> [Provided information]:
* * *

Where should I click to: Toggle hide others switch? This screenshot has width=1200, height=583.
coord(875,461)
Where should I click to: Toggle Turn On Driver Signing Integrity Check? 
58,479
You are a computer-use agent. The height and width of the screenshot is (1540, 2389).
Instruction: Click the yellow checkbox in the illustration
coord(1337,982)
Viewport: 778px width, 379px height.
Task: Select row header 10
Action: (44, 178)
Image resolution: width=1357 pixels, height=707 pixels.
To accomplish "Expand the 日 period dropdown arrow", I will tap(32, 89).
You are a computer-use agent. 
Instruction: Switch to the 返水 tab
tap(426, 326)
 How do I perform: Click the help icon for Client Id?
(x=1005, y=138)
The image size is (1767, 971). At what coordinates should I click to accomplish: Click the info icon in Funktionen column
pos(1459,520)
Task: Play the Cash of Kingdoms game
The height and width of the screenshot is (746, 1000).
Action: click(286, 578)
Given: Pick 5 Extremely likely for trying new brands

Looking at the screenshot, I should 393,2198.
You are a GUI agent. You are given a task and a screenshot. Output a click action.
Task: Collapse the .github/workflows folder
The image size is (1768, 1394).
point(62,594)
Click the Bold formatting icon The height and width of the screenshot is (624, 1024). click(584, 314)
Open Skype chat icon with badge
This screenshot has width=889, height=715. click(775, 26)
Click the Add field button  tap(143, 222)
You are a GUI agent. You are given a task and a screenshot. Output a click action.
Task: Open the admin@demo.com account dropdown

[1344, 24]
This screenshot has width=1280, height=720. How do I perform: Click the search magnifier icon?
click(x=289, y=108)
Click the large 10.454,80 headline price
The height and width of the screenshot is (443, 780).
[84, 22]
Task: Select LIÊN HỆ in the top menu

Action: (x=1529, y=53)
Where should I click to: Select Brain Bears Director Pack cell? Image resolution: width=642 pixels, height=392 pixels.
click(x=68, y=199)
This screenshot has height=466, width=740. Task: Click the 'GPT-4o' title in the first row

* * *

> [Task prompt]:
The complete data is to be transcribed verbatim.

> [Expected answer]:
Where should I click to: Toggle hide others switch? This screenshot has width=1200, height=583.
coord(875,461)
Where should I click to: Toggle Turn On Driver Signing Integrity Check? 
58,479
You are a computer-use agent. The height and width of the screenshot is (1540, 2389).
Instruction: Click the yellow checkbox in the illustration
coord(1337,982)
Viewport: 778px width, 379px height.
Task: Select row header 10
Action: (44, 178)
Image resolution: width=1357 pixels, height=707 pixels.
To accomplish "Expand the 日 period dropdown arrow", I will tap(32, 89).
You are a computer-use agent. 
Instruction: Switch to the 返水 tab
tap(426, 326)
 How do I perform: Click the help icon for Client Id?
(x=1005, y=138)
The image size is (1767, 971). At what coordinates should I click to accomplish: Click the info icon in Funktionen column
pos(1459,520)
Task: Play the Cash of Kingdoms game
The height and width of the screenshot is (746, 1000).
Action: click(286, 578)
Given: Pick 5 Extremely likely for trying new brands

Looking at the screenshot, I should 393,2198.
You are a GUI agent. You are given a task and a screenshot. Output a click action.
Task: Collapse the .github/workflows folder
The image size is (1768, 1394).
point(62,594)
Click the Bold formatting icon The height and width of the screenshot is (624, 1024). click(584, 314)
Open Skype chat icon with badge
This screenshot has width=889, height=715. click(775, 26)
Click the Add field button  tap(143, 222)
You are a GUI agent. You are given a task and a screenshot. Output a click action.
Task: Open the admin@demo.com account dropdown

[1344, 24]
This screenshot has width=1280, height=720. How do I perform: Click the search magnifier icon?
click(x=289, y=108)
Click the large 10.454,80 headline price
The height and width of the screenshot is (443, 780).
[84, 22]
Task: Select LIÊN HỆ in the top menu

Action: (x=1529, y=53)
Where should I click to: Select Brain Bears Director Pack cell? Image resolution: width=642 pixels, height=392 pixels.
click(x=68, y=199)
This screenshot has height=466, width=740. Task: Click the 'GPT-4o' title in the first row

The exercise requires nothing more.